Thursday, 25 August 2011

The likelihood of a default is real

We at Renomic has concluded that the likelihood of an European country is real now. The possible candidate will be Greece. We not saying that it will be soon, but as pointed out recently by some experts and economist, the likelihood of default for the next 5 years is highly possible. Yes, we know that ECB and IMF, as well as some European countries are trying their best to savage the situation. Of course the second rescue package for Greece was agreed in July, and it should ease the tension of an immediate default by Greece. However, we have to face the fact that it is really quite impossible to service your debt if you have to pay higher interest, as well as paying a premium to get your debt insured. Looking at the 2 year and 10 year bond yield, you know that it is insane to borrow at that kind of interest out in the open market. Market forces seem to be ignoring their rescue packages and rather position it at its reality. Also, the problem is no longer isolated in Greece, but rather had spread to other member countries. See the effect of it now after it had spread?

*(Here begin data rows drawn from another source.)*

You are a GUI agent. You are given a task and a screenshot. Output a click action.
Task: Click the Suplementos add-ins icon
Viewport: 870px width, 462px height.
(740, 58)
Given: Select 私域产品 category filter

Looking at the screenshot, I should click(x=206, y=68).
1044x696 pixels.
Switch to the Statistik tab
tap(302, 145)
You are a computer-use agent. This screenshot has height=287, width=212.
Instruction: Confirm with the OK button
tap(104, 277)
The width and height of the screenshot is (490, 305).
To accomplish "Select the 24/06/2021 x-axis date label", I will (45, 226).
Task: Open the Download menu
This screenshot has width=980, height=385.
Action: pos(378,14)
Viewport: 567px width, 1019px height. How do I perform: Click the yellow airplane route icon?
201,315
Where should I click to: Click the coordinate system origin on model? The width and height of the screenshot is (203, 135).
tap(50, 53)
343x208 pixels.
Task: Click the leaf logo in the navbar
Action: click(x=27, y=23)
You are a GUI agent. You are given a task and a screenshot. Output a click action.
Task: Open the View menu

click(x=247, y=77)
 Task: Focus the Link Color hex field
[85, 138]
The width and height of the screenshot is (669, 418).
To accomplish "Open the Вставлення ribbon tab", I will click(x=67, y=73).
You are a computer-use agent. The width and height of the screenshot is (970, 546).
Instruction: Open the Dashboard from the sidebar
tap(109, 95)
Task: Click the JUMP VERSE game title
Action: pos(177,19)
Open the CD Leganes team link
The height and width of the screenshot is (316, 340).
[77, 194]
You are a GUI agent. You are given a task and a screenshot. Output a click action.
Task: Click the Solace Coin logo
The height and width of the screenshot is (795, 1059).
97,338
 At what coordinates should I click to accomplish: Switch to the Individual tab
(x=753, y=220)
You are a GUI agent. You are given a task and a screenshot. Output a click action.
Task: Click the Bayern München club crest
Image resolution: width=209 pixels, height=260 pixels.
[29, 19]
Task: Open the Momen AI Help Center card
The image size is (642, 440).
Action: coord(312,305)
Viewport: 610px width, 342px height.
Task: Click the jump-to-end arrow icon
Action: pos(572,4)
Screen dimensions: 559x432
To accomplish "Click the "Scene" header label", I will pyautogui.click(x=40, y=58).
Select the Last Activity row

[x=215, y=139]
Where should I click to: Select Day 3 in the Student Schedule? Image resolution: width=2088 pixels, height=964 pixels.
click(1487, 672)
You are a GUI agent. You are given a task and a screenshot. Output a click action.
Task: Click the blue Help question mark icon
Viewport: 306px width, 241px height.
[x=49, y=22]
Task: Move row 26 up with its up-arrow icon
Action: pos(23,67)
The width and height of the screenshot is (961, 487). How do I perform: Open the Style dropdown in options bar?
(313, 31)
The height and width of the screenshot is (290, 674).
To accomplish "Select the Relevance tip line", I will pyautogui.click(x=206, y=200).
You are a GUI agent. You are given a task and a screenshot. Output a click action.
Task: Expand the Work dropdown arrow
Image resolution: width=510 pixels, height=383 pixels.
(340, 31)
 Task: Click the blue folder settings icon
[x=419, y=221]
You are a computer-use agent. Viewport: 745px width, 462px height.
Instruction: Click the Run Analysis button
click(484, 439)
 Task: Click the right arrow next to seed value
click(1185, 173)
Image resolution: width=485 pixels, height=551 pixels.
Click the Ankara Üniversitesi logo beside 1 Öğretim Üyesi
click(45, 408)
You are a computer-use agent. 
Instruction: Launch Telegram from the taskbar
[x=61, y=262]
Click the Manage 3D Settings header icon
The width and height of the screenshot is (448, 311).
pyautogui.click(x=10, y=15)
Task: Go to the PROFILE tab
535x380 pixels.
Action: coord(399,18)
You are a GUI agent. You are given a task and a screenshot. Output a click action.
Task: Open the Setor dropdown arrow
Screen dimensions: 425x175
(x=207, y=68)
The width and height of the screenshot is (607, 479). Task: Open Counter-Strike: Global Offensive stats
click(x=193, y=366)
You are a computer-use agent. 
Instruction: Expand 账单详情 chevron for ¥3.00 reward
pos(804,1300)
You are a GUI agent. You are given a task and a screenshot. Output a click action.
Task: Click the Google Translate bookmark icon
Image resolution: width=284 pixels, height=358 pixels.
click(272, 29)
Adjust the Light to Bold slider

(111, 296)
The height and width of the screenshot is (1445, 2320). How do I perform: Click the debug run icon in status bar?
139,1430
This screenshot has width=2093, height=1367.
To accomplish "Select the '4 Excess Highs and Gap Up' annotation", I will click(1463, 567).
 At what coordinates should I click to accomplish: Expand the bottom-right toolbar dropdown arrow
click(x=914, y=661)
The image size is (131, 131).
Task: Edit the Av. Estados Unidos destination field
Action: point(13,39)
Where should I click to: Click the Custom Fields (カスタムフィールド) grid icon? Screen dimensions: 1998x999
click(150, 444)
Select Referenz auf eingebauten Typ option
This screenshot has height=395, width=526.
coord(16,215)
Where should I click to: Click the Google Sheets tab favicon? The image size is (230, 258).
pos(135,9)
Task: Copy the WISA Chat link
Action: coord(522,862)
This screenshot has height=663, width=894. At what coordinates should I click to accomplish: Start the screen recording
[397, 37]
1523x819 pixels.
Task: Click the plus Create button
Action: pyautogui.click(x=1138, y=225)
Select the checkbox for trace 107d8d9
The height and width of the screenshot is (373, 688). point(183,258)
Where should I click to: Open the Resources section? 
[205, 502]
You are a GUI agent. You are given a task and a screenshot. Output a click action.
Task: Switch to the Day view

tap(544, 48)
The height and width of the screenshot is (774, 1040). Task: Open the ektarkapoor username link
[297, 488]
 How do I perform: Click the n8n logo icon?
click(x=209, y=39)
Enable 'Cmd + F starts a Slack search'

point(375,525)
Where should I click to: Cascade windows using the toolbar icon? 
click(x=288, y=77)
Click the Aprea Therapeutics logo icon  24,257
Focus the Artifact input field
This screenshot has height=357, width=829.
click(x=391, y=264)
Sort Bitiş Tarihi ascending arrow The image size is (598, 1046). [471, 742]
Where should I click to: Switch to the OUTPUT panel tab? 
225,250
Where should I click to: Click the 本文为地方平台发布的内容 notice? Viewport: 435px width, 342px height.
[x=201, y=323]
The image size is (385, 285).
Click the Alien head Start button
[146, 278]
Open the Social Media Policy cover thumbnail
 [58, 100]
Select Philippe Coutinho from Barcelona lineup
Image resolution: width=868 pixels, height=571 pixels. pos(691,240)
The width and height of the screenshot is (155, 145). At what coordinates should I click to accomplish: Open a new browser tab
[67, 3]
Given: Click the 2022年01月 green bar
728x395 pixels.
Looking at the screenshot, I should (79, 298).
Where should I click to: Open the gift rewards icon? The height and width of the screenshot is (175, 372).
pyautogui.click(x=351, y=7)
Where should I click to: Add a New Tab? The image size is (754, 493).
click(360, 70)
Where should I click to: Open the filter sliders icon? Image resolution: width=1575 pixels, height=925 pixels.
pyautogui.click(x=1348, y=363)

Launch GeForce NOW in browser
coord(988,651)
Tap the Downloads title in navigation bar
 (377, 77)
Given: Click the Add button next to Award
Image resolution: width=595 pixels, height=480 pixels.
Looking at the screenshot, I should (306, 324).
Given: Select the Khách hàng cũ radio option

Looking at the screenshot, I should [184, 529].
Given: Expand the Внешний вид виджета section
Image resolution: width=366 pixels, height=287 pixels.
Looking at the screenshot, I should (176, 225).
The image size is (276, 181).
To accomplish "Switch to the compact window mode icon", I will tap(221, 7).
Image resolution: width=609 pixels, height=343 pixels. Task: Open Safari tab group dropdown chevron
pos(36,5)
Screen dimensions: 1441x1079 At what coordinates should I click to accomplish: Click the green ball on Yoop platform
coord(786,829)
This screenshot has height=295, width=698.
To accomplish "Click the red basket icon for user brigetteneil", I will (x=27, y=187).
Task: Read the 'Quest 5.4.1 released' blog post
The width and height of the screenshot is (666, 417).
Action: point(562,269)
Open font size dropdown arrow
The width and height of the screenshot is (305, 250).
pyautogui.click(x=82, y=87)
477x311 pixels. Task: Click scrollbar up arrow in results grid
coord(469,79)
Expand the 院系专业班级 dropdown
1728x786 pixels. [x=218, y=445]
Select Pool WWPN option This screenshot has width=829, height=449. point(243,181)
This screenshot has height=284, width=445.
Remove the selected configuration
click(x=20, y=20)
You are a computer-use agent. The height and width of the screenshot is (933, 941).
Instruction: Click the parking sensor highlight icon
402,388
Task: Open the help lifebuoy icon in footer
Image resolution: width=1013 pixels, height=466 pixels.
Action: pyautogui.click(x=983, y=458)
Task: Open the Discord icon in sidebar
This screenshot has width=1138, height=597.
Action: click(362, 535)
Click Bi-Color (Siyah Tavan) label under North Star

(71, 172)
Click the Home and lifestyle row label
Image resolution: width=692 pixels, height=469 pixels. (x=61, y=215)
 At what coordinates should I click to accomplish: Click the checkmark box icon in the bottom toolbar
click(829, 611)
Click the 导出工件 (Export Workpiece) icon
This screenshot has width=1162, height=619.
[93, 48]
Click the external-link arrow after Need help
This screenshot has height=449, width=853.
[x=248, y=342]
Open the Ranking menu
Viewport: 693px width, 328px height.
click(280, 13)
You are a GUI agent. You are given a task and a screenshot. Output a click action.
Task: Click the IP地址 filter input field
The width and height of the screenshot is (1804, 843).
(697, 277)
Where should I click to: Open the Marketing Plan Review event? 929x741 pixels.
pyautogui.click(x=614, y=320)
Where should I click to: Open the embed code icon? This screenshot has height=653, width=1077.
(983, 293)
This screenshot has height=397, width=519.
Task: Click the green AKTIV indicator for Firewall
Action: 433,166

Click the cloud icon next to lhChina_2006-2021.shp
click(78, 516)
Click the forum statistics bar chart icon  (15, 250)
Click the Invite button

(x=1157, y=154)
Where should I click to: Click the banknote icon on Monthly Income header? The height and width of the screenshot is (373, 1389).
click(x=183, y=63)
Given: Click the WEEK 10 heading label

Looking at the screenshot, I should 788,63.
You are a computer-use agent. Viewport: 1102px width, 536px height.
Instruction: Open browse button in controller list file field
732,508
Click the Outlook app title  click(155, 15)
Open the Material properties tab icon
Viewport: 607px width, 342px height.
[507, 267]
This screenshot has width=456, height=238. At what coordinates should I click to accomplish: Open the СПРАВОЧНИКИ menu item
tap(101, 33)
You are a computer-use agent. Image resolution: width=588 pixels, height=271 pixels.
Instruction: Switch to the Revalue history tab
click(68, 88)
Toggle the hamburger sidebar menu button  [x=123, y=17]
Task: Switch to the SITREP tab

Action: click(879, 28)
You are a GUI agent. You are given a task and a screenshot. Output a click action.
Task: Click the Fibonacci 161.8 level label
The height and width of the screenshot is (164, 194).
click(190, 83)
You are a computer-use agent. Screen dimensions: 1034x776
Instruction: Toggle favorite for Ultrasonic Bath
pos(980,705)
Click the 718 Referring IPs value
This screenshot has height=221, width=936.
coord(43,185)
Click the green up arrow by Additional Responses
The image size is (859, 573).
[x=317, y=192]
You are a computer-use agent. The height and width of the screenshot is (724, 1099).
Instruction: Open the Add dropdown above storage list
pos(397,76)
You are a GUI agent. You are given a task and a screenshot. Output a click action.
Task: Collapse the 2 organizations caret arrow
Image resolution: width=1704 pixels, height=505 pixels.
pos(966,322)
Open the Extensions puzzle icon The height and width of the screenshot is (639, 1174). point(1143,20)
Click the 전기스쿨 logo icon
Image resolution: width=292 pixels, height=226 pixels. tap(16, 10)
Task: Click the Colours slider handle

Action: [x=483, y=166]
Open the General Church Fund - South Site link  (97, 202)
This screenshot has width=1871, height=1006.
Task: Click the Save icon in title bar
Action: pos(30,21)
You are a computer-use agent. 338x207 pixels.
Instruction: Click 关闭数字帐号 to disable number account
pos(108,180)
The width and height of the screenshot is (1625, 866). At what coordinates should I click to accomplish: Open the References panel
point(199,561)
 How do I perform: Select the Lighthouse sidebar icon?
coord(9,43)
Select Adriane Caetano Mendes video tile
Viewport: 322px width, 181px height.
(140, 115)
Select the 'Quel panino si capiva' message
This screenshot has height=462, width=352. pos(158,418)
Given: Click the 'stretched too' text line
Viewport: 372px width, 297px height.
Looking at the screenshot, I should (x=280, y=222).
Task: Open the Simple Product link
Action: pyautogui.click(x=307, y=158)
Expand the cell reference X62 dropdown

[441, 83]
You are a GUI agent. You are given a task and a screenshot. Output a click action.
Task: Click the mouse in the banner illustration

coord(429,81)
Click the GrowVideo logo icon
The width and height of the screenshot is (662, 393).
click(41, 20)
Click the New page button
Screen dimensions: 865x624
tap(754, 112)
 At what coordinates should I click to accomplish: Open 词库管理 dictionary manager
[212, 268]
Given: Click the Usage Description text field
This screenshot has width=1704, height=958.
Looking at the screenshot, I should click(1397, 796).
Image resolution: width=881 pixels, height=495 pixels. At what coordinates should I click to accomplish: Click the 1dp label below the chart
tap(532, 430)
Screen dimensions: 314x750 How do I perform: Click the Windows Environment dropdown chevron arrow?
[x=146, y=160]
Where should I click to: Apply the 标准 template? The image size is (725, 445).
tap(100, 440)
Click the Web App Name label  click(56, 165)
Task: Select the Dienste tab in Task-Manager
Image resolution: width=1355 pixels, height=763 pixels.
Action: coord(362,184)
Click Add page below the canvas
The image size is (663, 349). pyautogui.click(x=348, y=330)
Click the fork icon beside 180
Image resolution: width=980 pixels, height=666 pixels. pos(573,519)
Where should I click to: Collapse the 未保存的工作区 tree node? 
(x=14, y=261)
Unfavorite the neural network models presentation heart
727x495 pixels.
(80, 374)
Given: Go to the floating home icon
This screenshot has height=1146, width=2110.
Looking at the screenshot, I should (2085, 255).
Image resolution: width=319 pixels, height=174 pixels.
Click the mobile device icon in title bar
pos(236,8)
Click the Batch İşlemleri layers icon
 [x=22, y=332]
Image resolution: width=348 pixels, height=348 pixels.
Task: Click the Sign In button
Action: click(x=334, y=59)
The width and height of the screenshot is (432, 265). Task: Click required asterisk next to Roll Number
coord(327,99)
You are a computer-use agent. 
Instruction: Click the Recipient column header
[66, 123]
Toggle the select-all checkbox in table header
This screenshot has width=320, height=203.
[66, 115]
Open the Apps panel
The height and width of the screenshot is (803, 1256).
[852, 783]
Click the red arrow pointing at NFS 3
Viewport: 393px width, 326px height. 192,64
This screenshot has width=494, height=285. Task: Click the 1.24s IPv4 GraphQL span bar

Let say they need to pump in cash into the rescue package, and should be contributed by member countries in European Union. Presuming that they decide to print more money. As a result, money supply will definitely increase. For those who studied Economics during their academic journey, you should know that increase of money supply will increase the likelihood of inflationary pressure and indirectly devalued your currency since we no longer have gold standard accordance to the Bretton Wood Agreement in 1971. There was an article few months ago stating that one of the solution for Greece debt woes is to devalue the currency and print more money. They cannot do that since they are part of a member group which share the same currency.

Another interesting point noted was that ECB has recently bought some of it's members' bond in the open market in view to keep interest rate pressure down. Think about it, how long can they do it? How far do they expect this to go? The problem originated from Greece now had evolved into a group problem in the region. As far as Euro as a whole, the main solution should be beneficial to the overall stability of European Union, and not seen as a lifeline saver for a particular country. In this way, Greece may not be the main priority in future. Although the Greece had taken harsh austerity measures to curb the rising deficit in exchange for a second bailout, this will for sure cause the country into a long term recession and will further damage their fragile economy. In any view you see it, chances of Greece bouncing back is getting even impossible now.

Back to basic, when you have high deficit and decide to cut your spending, as well as unemployment, revenue will be hit since people are jobless and are unable to pay their tax. People will cut their spending too. Without spending and coupled with other factors, country may face long term recession.

Whether or not they will default, three of the biggest rating agencies had rated Greece the lowest possible grade before default. Seems like they are not convinced too.